The indignity of the Hollywood flop: nobody goes to the movie when it comes out, but people can’t stop talking about it. Schadenfreude plus spectacle remains an irresistible formula for many movie fans, as the online pile-ons for Megalopolis and Joker: Folie à Deux recently demonstrated. In Box Office Poison, Tim Robey curates his own catalogue of flops, 26 movies that underperformed and—in their own special, forehead-smacking ways—overdelivered.
It’s more than a matter of pointing a finger and laughing for Robey, who starts each chapter with the film’s box-office total. The veteran critic for The Telegraph is merciless with one flop criterion: financial loss, achieved (if that’s the word) by all of these films but not, for example, by Waterworld (which apparently squeaked into the black). Then the chronicles begin: disastrous shoots, misbegotten creative intentions, or both, resulting in “camp treats, monuments to studio hubris, or genuine artistry misunderstood or radical or ahead of its time.”

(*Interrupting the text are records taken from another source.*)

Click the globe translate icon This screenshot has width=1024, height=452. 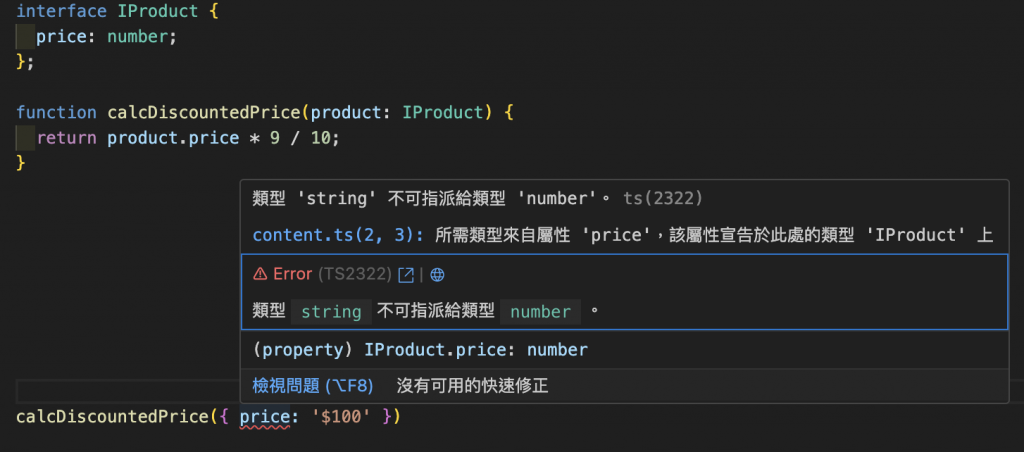438,275
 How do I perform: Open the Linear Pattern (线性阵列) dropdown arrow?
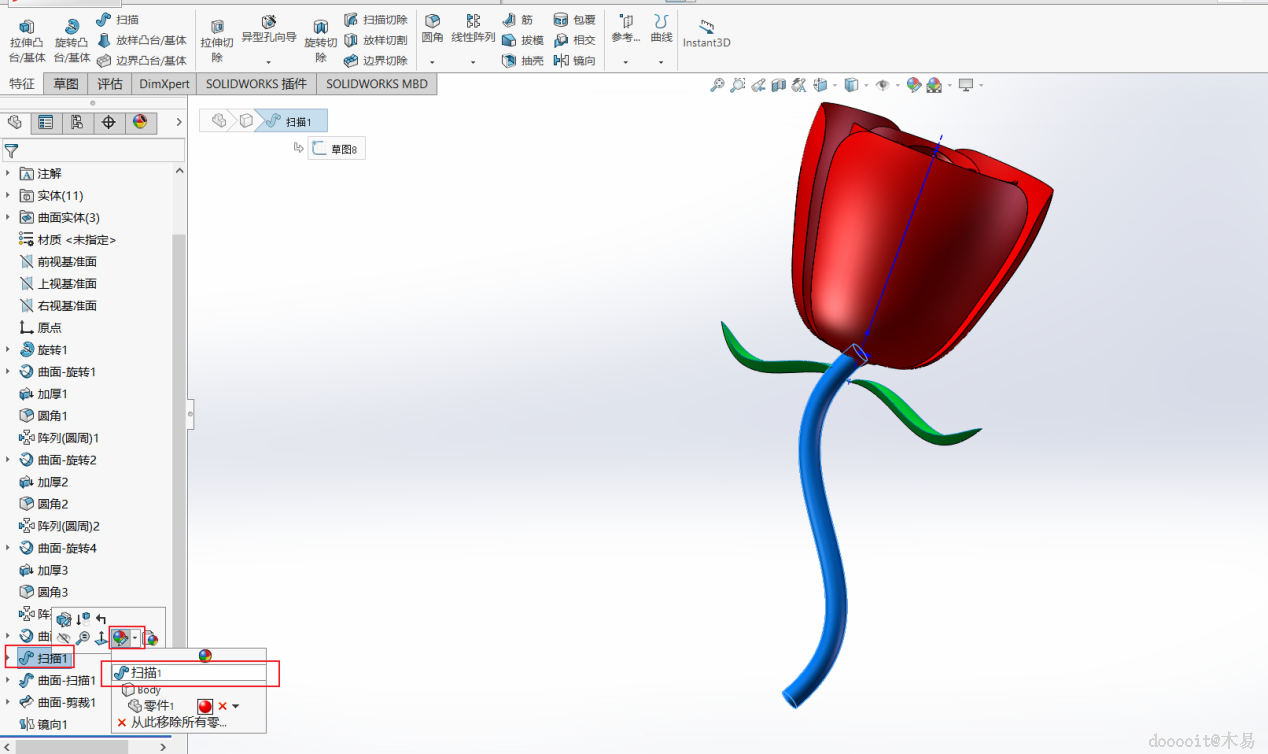[x=473, y=62]
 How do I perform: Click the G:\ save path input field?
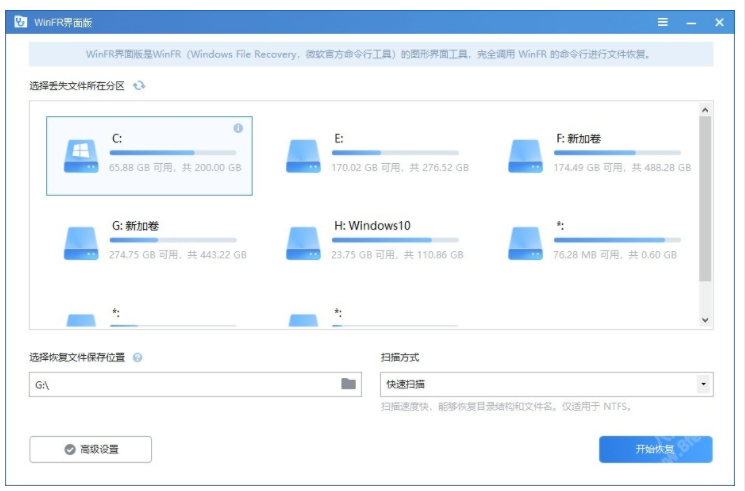pyautogui.click(x=180, y=384)
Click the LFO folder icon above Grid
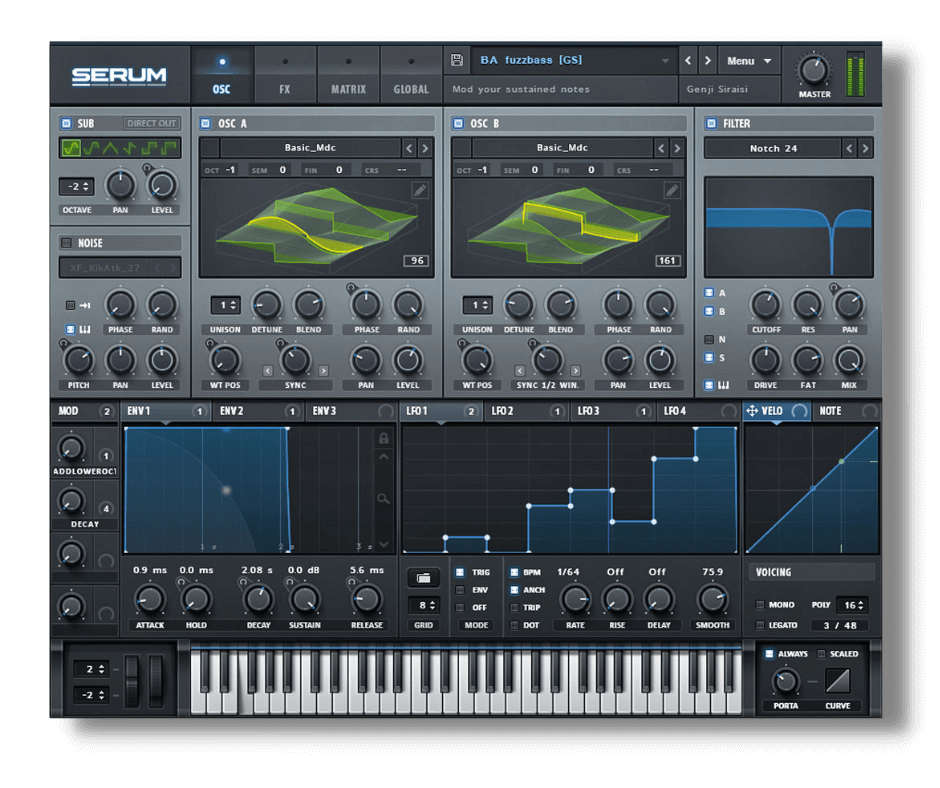This screenshot has height=788, width=940. click(x=422, y=578)
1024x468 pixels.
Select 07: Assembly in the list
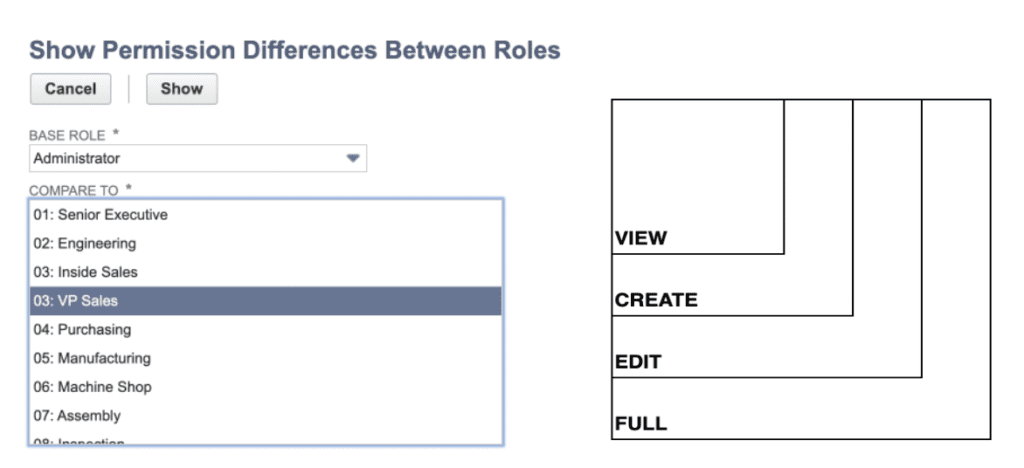(x=75, y=415)
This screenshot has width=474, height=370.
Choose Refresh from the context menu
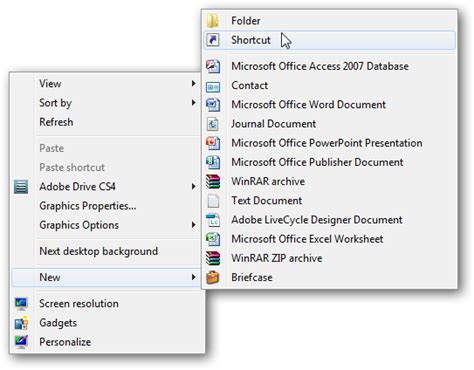click(x=56, y=122)
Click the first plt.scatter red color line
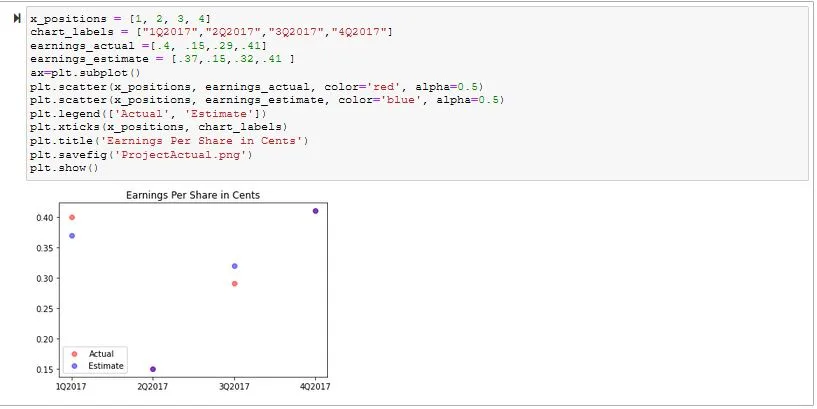 [257, 86]
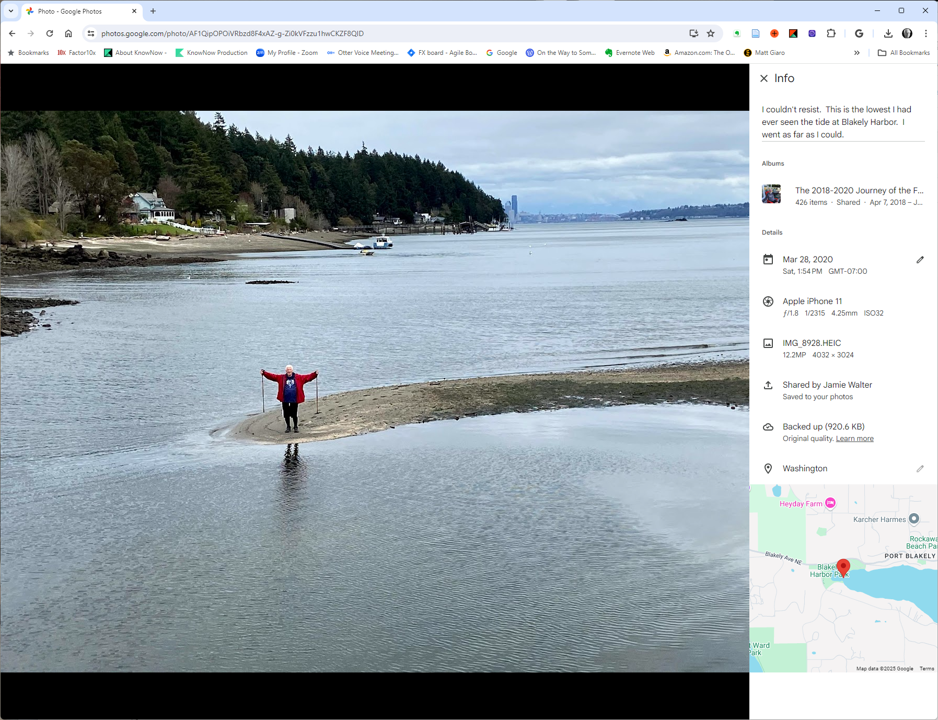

Rest assured, flop fanciers will find their red meat here. The pirate yarn Cutthroat Island (1995) cruised right into a $190 million loss (adjusted for inflation), with stars Geena Davis and Matthew Modine at the mercy of an explosion-obsessed director, Renny Harlin, who rebuilt and re-rebuilt whole stretches of Malta. The slapdash science-fiction thriller Supernova (2000) is, per Robey, a “textbook shambles,” wherein “everyone gets naked in deep space, some mutate, then most of them die.” Not even Francis Ford Coppola could save it.
In an earlier, transitional era for old-school studios, the woeful musical Doctor Dolittle (1967) featured a star (Rex Harrison) who supposedly refused “to have any other actors sing at him”; at least 1,500 animals to wrangle (including a chimp who took six months to learn how to fry bacon and eggs); an offended Brit’s attempt to blow up a dam built for the set; and the death knell for the road-show business model of exhibition. (It still got nominated for best picture. De gustibus.)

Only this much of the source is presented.